**INSTRUCTIONS FOR THE TASK:** Could you please output only the lines from the one holding "You are a GUI" through the end of the listing below, exactly as written and without pictures?

**SUPPLIED RECORDS:**
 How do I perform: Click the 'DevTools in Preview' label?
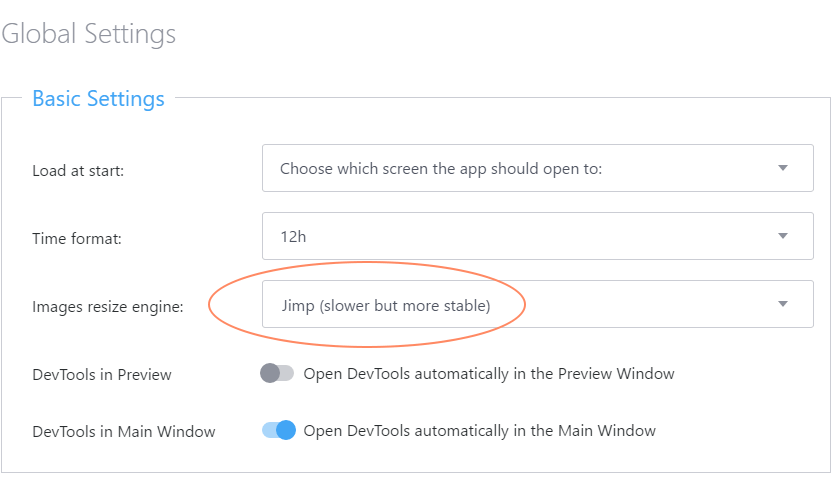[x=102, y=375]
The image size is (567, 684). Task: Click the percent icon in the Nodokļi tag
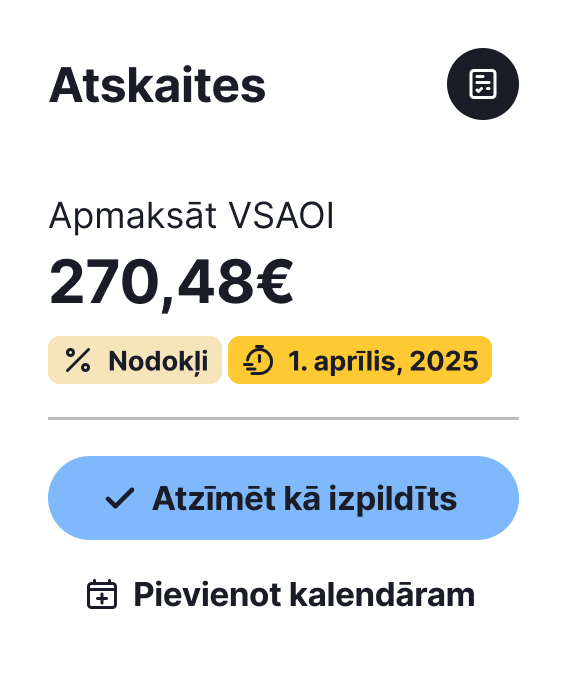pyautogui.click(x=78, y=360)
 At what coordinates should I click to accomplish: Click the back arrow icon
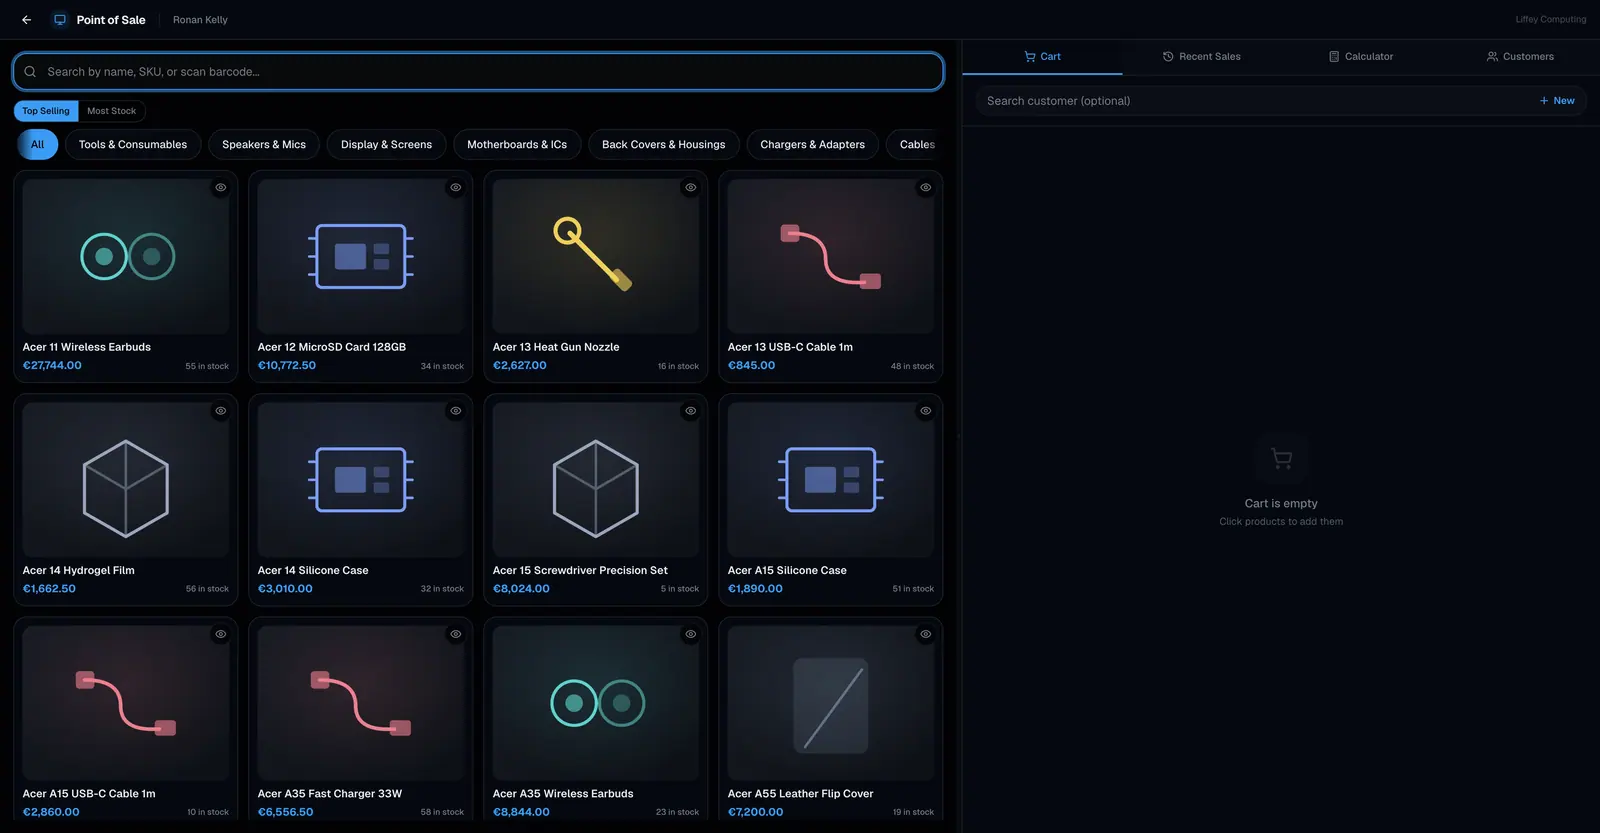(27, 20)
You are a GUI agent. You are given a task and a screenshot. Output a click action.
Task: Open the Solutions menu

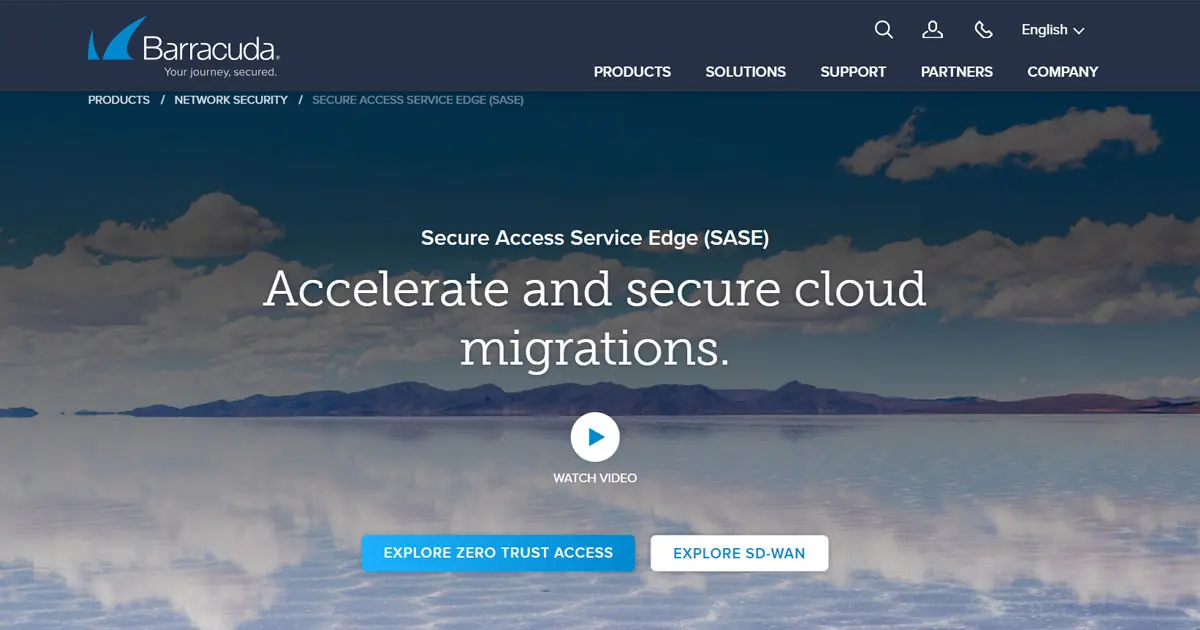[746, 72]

**SOLUTION TO THE PROBLEM:**
You are a GUI agent. You are given a task and a screenshot. Output a click action.
Task: Open the Solutions menu

[746, 72]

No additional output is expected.